Documentation ¶
Overview ¶
Package filter provides methods for filtering via Scanners and Segmenters. A filter is defined as a func(text []byte) bool -- given a string, what is true about it?
A filter can contain arbitrary logic. A common use of a filter is to determine what Unicode categories a string belongs to.
Index ¶
Constants ¶
This section is empty.
Variables ¶
This section is empty.
Functions ¶
This section is empty.
Types ¶
type Func ¶ added in v1.9.0
var AlphaNumeric Func = func(token []byte) bool { pos := 0 for pos < len(token) { r, w := utf8.DecodeRune(token[pos:]) if unicode.IsLetter(r) || unicode.IsNumber(r) { return true } pos += w } return false }
AlphaNumeric is a filter which returns only tokens that contain a Letter or Number, as defined by Unicode.
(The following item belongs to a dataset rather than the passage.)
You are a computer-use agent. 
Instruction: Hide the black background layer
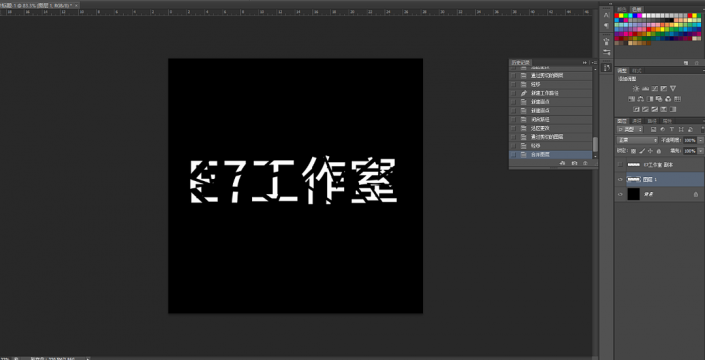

var Wordlike Func = func(token []byte) bool { pos := 0 for pos < len(token) { r, w := utf8.DecodeRune(token[pos:]) if unicode.IsLetter(r) || unicode.IsNumber(r) || unicode.IsSymbol(r) { return true } pos += w } return false }
Wordlike is a filter which returns only tokens that contain a Letter, Number, or Symbol, as defined by Unicode.
func Contains ¶
func Contains(ranges ...*unicode.RangeTable) Func
Contains returns a filter indicating that a token contains one or more runes that are in one or more of the given ranges. Examples of ranges are things like unicode.Letter, unicode.Arabic, or unicode.Lower, allowing testing for a variety of character or script types.
func Entirely ¶
func Entirely(ranges ...*unicode.RangeTable) Func
Entirely returns a filter indicating that a token consists entirely of runes that are in one or more of the given ranges. Examples of ranges are things like unicode.Letter, unicode.Arabic, or unicode.Lower, allowing testing for a variety of character or script types.